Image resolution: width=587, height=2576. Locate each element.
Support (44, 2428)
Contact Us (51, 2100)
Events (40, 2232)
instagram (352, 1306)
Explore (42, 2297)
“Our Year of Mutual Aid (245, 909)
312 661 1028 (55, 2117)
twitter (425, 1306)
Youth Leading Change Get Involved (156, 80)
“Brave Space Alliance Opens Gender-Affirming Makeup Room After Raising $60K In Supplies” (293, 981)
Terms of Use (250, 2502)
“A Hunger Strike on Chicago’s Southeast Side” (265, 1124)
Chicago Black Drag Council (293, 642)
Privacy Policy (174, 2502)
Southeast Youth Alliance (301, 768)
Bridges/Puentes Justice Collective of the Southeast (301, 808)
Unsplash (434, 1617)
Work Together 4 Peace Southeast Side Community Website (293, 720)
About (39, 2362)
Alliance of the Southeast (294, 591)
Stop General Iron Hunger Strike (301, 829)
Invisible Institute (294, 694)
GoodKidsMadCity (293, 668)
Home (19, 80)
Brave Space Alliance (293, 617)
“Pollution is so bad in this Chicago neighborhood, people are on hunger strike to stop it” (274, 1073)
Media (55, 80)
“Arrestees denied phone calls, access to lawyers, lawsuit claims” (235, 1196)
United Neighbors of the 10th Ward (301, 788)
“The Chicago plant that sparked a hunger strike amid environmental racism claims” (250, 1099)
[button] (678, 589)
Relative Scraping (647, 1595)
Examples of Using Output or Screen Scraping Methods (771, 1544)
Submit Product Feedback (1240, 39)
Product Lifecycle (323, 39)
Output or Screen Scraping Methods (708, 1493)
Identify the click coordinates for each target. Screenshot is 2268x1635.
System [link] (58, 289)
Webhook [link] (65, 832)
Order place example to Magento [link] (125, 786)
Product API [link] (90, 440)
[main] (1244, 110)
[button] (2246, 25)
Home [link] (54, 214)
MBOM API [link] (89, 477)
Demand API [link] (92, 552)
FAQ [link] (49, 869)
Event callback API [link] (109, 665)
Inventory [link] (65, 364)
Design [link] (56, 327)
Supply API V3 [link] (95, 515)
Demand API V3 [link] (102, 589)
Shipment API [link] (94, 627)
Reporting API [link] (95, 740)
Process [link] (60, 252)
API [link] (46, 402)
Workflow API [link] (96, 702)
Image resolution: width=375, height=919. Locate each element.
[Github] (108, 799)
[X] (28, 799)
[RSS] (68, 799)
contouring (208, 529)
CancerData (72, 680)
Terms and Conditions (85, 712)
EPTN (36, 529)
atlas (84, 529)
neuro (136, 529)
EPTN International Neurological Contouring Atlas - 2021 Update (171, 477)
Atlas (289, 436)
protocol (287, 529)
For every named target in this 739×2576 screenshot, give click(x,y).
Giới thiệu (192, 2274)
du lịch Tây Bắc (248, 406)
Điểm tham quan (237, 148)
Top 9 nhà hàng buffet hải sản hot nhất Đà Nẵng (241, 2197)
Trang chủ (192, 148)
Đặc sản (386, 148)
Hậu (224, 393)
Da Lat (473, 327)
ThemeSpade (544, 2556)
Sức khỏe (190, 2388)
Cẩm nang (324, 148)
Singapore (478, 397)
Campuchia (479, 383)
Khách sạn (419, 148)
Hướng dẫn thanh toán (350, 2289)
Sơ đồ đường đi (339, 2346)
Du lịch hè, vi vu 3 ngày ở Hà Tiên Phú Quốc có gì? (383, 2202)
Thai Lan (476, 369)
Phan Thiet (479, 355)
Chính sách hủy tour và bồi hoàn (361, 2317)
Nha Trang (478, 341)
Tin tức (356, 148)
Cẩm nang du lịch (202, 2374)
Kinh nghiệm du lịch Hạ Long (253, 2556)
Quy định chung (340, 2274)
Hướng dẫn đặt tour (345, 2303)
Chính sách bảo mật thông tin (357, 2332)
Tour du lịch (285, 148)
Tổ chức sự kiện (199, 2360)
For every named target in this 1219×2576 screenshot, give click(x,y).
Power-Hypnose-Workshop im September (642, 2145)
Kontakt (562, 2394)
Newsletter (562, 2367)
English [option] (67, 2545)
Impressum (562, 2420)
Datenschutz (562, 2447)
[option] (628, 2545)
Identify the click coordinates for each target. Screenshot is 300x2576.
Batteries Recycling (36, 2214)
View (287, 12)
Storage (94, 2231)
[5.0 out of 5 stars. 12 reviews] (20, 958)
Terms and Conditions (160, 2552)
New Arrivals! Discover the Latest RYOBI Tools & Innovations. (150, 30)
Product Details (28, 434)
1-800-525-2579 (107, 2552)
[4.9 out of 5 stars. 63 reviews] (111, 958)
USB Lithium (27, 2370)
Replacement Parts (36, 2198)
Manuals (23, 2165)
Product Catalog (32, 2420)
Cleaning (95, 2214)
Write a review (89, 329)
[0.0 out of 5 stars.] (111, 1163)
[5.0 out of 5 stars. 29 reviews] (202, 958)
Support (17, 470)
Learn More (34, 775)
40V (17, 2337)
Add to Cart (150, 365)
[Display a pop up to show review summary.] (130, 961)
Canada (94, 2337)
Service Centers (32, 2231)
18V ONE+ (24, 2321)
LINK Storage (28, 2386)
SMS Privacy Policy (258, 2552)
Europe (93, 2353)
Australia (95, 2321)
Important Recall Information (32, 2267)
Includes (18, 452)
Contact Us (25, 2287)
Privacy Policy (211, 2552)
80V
-=-=-=-=-
Repeat the whole listing exactly, keeping every line intact.

* [EXERCISE ANSWER]:
Image resolution: width=587, height=2576. Locate each element.
Support (44, 2428)
Contact Us (51, 2100)
Events (40, 2232)
instagram (352, 1306)
Explore (42, 2297)
“Our Year of Mutual Aid (245, 909)
312 661 1028 (55, 2117)
twitter (425, 1306)
Youth Leading Change Get Involved (156, 80)
“Brave Space Alliance Opens Gender-Affirming Makeup Room After Raising $60K In Supplies” (293, 981)
Terms of Use (250, 2502)
“A Hunger Strike on Chicago’s Southeast Side” (265, 1124)
Chicago Black Drag Council (293, 642)
Privacy Policy (174, 2502)
Southeast Youth Alliance (301, 768)
Bridges/Puentes Justice Collective of the Southeast (301, 808)
Unsplash (434, 1617)
Work Together 4 Peace Southeast Side Community Website (293, 720)
About (39, 2362)
Alliance of the Southeast (294, 591)
Stop General Iron Hunger Strike (301, 829)
Invisible Institute (294, 694)
GoodKidsMadCity (293, 668)
Home (19, 80)
Brave Space Alliance (293, 617)
“Pollution is so bad in this Chicago neighborhood, people are on hunger strike to stop it” (274, 1073)
Media (55, 80)
“Arrestees denied phone calls, access to lawyers, lawsuit claims” (235, 1196)
United Neighbors of the 10th Ward (301, 788)
“The Chicago plant that sparked a hunger strike amid environmental racism claims” (250, 1099)
[button] (678, 589)
Relative Scraping (647, 1595)
Examples of Using Output or Screen Scraping Methods (771, 1544)
Submit Product Feedback (1240, 39)
Product Lifecycle (323, 39)
Output or Screen Scraping Methods (708, 1493)
Identify the click coordinates for each target. Screenshot is 2268x1635.
System [link] (58, 289)
Webhook [link] (65, 832)
Order place example to Magento [link] (125, 786)
Product API [link] (90, 440)
[main] (1244, 110)
[button] (2246, 25)
Home [link] (54, 214)
MBOM API [link] (89, 477)
Demand API [link] (92, 552)
FAQ [link] (49, 869)
Event callback API [link] (109, 665)
Inventory [link] (65, 364)
Design [link] (56, 327)
Supply API V3 [link] (95, 515)
Demand API V3 [link] (102, 589)
Shipment API [link] (94, 627)
Reporting API [link] (95, 740)
Process [link] (60, 252)
API [link] (46, 402)
Workflow API [link] (96, 702)
Image resolution: width=375, height=919. Locate each element.
[Github] (108, 799)
[X] (28, 799)
[RSS] (68, 799)
contouring (208, 529)
CancerData (72, 680)
Terms and Conditions (85, 712)
EPTN (36, 529)
atlas (84, 529)
neuro (136, 529)
EPTN International Neurological Contouring Atlas - 2021 Update (171, 477)
Atlas (289, 436)
protocol (287, 529)
For every named target in this 739×2576 screenshot, give click(x,y).
Giới thiệu (192, 2274)
du lịch Tây Bắc (248, 406)
Điểm tham quan (237, 148)
Top 9 nhà hàng buffet hải sản hot nhất Đà Nẵng (241, 2197)
Trang chủ (192, 148)
Đặc sản (386, 148)
Hậu (224, 393)
Da Lat (473, 327)
ThemeSpade (544, 2556)
Sức khỏe (190, 2388)
Cẩm nang (324, 148)
Singapore (478, 397)
Campuchia (479, 383)
Khách sạn (419, 148)
Hướng dẫn thanh toán (350, 2289)
Sơ đồ đường đi (339, 2346)
Du lịch hè, vi vu 3 ngày ở Hà Tiên Phú Quốc có gì? (383, 2202)
Thai Lan (476, 369)
Phan Thiet (479, 355)
Chính sách hủy tour và bồi hoàn (361, 2317)
Nha Trang (478, 341)
Tin tức (356, 148)
Cẩm nang du lịch (202, 2374)
Kinh nghiệm du lịch Hạ Long (253, 2556)
Quy định chung (340, 2274)
Hướng dẫn đặt tour (345, 2303)
Chính sách bảo mật thông tin (357, 2332)
Tour du lịch (285, 148)
Tổ chức sự kiện (199, 2360)
For every named target in this 1219×2576 screenshot, give click(x,y).
Power-Hypnose-Workshop im September (642, 2145)
Kontakt (562, 2394)
Newsletter (562, 2367)
English [option] (67, 2545)
Impressum (562, 2420)
Datenschutz (562, 2447)
[option] (628, 2545)
Identify the click coordinates for each target. Screenshot is 300x2576.
Batteries Recycling (36, 2214)
View (287, 12)
Storage (94, 2231)
[5.0 out of 5 stars. 12 reviews] (20, 958)
Terms and Conditions (160, 2552)
New Arrivals! Discover the Latest RYOBI Tools & Innovations. (150, 30)
Product Details (28, 434)
1-800-525-2579 (107, 2552)
[4.9 out of 5 stars. 63 reviews] (111, 958)
USB Lithium (27, 2370)
Replacement Parts (36, 2198)
Manuals (23, 2165)
Product Catalog (32, 2420)
Cleaning (95, 2214)
Write a review (89, 329)
[0.0 out of 5 stars.] (111, 1163)
[5.0 out of 5 stars. 29 reviews] (202, 958)
Support (17, 470)
Learn More (34, 775)
40V (17, 2337)
Add to Cart (150, 365)
[Display a pop up to show review summary.] (130, 961)
Canada (94, 2337)
Service Centers (32, 2231)
18V ONE+ (24, 2321)
LINK Storage (28, 2386)
SMS Privacy Policy (258, 2552)
Europe (93, 2353)
Australia (95, 2321)
Important Recall Information (32, 2267)
Includes (18, 452)
Contact Us (25, 2287)
Privacy Policy (211, 2552)
80V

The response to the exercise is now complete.